Redução de 45,7% no tributo e prazos definidos
A Secretaria de Estado da Fazenda divulgou o calendário do IPVA 2026, com alíquota de 1,9% e desconto de 6% para pagamento à vista. O imposto será reduzido em 45,7% em relação ao ano anterior, e os prazos de pagamento foram definidos entre 9 e 15 de janeiro.

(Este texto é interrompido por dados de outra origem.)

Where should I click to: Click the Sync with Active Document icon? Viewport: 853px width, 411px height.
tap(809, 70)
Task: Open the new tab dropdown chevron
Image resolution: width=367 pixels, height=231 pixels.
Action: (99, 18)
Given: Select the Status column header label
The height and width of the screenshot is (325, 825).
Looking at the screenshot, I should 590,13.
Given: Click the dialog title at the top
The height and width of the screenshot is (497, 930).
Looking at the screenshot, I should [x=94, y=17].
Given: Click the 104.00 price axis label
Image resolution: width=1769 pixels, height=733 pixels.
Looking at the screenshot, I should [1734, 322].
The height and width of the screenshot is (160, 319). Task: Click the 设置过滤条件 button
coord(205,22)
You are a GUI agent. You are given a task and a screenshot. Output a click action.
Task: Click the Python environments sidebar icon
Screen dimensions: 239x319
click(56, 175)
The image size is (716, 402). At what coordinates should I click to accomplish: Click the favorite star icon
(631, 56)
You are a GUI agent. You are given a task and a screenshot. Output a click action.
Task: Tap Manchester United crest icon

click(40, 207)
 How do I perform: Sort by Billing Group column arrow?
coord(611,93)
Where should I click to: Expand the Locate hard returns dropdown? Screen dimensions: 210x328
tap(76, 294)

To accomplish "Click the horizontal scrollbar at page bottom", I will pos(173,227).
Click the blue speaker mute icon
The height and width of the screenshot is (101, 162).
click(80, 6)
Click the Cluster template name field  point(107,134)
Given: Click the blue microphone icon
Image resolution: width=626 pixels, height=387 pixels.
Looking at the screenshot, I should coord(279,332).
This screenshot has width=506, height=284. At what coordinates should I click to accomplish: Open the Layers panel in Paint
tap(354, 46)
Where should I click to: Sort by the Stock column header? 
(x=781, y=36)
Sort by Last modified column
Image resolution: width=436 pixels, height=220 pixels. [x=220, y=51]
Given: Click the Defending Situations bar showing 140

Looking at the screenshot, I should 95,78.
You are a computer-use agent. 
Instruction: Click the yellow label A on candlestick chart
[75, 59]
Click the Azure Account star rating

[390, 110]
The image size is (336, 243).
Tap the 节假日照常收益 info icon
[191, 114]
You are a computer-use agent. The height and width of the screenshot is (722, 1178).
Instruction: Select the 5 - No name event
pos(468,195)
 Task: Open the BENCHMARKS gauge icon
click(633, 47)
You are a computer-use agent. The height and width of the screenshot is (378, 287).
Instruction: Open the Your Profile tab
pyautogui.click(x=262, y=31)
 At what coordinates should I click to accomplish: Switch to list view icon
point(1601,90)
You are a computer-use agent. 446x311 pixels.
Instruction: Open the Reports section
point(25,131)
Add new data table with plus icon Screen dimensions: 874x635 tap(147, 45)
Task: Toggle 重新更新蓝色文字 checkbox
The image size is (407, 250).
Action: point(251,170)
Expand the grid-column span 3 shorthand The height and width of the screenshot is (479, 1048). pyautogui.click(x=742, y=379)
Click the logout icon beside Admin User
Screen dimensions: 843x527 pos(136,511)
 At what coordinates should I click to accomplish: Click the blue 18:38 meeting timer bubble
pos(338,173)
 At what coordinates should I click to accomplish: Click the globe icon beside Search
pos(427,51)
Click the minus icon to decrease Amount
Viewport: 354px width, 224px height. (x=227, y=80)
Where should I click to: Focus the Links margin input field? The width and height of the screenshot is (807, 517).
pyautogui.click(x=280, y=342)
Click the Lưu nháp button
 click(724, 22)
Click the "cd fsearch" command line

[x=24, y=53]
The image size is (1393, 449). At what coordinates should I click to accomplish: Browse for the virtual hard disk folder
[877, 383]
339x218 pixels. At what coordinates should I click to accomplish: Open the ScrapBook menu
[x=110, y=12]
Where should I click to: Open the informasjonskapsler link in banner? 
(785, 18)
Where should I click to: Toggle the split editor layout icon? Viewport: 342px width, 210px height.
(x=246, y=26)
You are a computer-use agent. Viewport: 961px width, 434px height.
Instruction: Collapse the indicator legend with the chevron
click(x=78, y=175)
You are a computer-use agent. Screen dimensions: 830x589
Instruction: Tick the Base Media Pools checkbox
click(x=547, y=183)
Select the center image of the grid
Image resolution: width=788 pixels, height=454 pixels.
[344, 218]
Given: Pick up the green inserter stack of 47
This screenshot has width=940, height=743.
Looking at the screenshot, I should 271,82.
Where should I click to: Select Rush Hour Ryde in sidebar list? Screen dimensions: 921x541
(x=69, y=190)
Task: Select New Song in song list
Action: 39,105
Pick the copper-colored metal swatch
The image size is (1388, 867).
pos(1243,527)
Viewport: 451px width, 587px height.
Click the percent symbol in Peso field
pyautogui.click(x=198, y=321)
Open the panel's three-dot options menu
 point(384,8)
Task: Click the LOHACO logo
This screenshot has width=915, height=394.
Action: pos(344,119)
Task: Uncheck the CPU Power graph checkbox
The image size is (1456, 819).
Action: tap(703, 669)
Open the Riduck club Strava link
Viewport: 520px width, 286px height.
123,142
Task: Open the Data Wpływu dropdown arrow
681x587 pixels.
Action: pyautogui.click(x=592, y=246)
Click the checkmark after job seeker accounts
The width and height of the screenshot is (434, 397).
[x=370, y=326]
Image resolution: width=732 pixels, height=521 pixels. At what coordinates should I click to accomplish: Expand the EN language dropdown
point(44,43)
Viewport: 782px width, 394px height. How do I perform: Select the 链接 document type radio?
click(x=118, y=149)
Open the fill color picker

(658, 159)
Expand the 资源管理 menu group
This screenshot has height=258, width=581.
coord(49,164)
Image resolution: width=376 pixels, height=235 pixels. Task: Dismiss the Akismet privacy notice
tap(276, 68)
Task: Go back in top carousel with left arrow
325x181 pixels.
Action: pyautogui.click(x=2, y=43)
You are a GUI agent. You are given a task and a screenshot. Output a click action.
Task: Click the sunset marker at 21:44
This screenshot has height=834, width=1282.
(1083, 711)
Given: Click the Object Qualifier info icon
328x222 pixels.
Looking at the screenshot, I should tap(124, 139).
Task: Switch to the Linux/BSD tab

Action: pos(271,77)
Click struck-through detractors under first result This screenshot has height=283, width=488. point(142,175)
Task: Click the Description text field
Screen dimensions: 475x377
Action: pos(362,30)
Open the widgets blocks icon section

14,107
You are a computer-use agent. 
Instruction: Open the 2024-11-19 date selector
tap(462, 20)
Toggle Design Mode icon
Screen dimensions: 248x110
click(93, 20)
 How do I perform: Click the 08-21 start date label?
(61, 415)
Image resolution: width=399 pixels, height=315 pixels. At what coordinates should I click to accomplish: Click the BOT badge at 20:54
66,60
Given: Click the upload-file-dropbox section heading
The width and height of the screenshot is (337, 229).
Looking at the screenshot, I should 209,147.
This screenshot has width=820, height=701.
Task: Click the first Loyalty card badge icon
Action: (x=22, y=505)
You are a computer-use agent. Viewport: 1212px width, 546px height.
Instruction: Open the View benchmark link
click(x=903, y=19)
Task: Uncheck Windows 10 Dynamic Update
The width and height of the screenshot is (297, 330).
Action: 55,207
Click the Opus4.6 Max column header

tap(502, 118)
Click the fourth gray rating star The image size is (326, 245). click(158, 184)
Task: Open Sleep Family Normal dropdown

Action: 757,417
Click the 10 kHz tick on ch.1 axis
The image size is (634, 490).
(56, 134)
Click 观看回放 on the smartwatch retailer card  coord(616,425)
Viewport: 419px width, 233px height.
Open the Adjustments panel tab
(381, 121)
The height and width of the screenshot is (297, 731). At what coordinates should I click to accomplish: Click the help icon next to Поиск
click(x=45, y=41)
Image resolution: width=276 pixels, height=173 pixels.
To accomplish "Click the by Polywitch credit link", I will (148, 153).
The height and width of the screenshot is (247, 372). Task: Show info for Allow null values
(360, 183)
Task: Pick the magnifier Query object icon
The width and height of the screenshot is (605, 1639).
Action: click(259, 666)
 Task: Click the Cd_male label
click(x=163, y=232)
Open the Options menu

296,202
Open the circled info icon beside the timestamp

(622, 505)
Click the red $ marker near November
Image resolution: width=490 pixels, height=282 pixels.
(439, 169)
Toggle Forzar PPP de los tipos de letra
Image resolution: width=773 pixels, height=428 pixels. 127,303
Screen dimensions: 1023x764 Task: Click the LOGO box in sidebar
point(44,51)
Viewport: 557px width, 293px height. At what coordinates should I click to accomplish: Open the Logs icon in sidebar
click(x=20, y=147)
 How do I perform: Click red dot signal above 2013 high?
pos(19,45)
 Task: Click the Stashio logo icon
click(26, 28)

A Secretaria de Estado da Fazenda (Sefa) publicou o calendário do Imposto sobre a Propriedade de Veículos Automotores (IPVA) 2026. O destaque é a redução de 45,7% no valor do tributo, com a alíquota passando a ser de 1,9% do valor venal dos veículos, colocando o Paraná entre os menores IPVAs do país. Os prazos para pagamento da parcela única ou da primeira cota foram fixados entre 9 e 15 de janeiro de 2026, dependendo do número final da placa. As guias de pagamento poderão ser emitidas a partir de janeiro, e quem optar pelo pagamento à vista terá um desconto de 6%, podendo reduzir o imposto em quase 50% em relação ao IPVA 2025. Por exemplo, um carro popular avaliado em R$ 50 mil que pagou R$ 1.750 em 2025 pagará apenas R$ 950 em 2026, e R$ 893 com o desconto. Para quem escolher o parcelamento, o tributo pode ser pago em cinco quotas iguais, distribuídas entre janeiro e maio, sem o desconto de 6%. Os vencimentos estão agendados para a segunda semana de cada mês, evitando coincidências com feriados como Carnaval, Páscoa e Tiradentes. A Receita Estadual estima arrecadar R$ 4,6 bilhões com o IPVA 2026, sobre uma frota de aproximadamente 4,1 milhões de veículos. A nova alíquota de 1,9% aplica-se a automóveis, motocicletas acima de 170 cilindradas, caminhonetes, camionetas, ciclomotores, motonetas, utilitários, motorhomes, triciclos, quadriciclos e caminhões‑tratores. Motocicletas de até 170 cilindradas permanecem isentas. Ônibus, caminhões, veículos de aluguel e veículos movidos a gás natural veicular (GNV) são tributados em 1%; cerca de 36 mil veículos leves já utilizam GNV no Paraná, e a conversão deve ser feita em oficinas credenciadas pelo Inmetro. O IPVA é a segunda maior fonte de arrecadação tributária do estado, atrás apenas do ICMS, e 50% do valor arrecadado é destinado a educação, saúde, segurança e transporte municipal.